The problem is that evolved cooperation instincts reward supporting behavior that most people feel is cooperative, and not what is actually cooperative.  In novel situations, where our ancient instincts and simple rumor mills are poor guides, ordinary folks can be quite mistaken about which actions help vs. hurt everyone.  In this case our “cooperative” instincts can make it much harder to share info about what actually helps or hurts.  In contrast, if it is accepted that we will each act selfishly, cooperating selfishly via exchange and contract, we can more easily rethink and relearn what actions are actually helpful in our new changing world.

Your Thoughts?

About Daniel Fincke

Dr. Daniel Fincke  has his PhD in philosophy from Fordham University and spent 11 years teaching in college classrooms. He wrote his dissertation on Ethics and the philosophy of Friedrich Nietzsche.

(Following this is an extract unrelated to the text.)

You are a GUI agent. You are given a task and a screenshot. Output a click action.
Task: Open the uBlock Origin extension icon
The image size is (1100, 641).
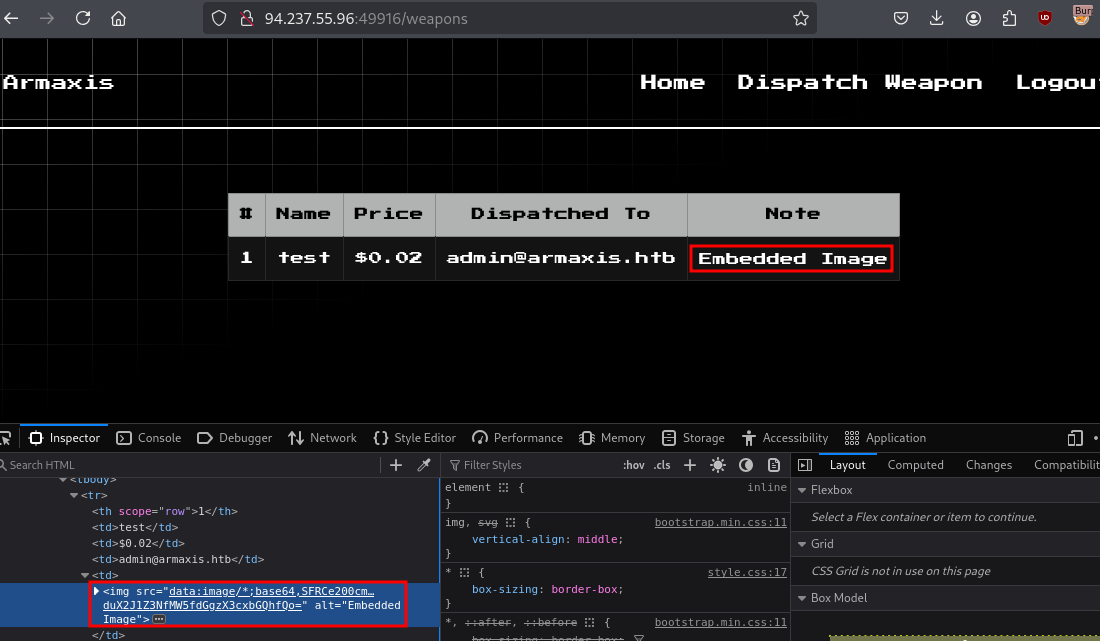(1045, 18)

On Camels With Hammers, the careful philosophy blog he writes for a popular audience, Dan argues for atheism and develops a humanistic ethical theory he calls “Empowerment Ethics”. Dan also teaches affordable, non-matriculated, video-conferencing philosophy classes on ethics, Nietzsche, historical philosophy, and philosophy for atheists that anyone around the world can sign up for. (You can learn more about Dan’s online classes here.) Dan is an APPA  (American Philosophical Practitioners Association) certified philosophical counselor who offers philosophical advice services to help people work through the philosophical aspects of their practical problems or to work out their views on philosophical issues. (You can read examples of Dan’s advice here.) Through his blogging, his online teaching, and his philosophical advice services each, Dan specializes in helping people who have recently left a religious tradition work out their constructive answers to questions of ethics, metaphysics, the meaning of life, etc. as part of their process of radical worldview change.

  • mikespeir

    I guess this line bothers me a bit:

    “But our evolved instincts about which are the individual actions that actually hurt others might be quite out of whack.”

    While I find it almost intuitively true, I would suggest we do better than guessing they “might” be out of whack before we start tinkering. Let’s find out which ones are for real and come to a consensus as to alternatives first.

    And isn’t “cooperating selfishly” a contradiction in terms. (Notice how I avoided “oxymoron”?)

  • http://freethoughtblogs.com/camelswithhammers/ Camels With Hammers

    Well, I think the idea of cooperating selfishly is “cooperating” in the evolutionary sense. So much evolution talk is maddeningly misleading. Evolved functions are described often as though designed—even by evolutionists. So, for example evolutionists talk about survival “strategies” of species which is the human mind—even the mind of the staunch evolutionist/anti-intelligent-design thinker—still using a metaphor of purposeful intention when it’s not there.

    So, I think the idea is that cooperation evolutionarily is an effect, not an intention. But when my coordinated behavior with yours combines for our mutual benefit then we have a de facto unintentional cooperation. It’s the effect of cooperation without the conscious cooperating mentality. Ants don’t “feel” cooperative but they co-operate, they operate together for their mutual benefit.

    So, I think that’s what she means by selfish cooperation. We’ve evolved to not only cooperate in effect but in intention. I think Hanson’s pointing out though that the beneficial effects of co-operating for mutual benefit in human communities from a sociobiological or an economics standpoint is not always identical with what we can recognize as cooperative.

    Part of why this is important is that the evolutionary advantages of cooperation are being trotted out as justifications for the conscious spirit of cooperation. It’s important in that context to investigate the ways in which deliberate cooperation might wind up counter-productive to this blind process doing its magic the best way it does it.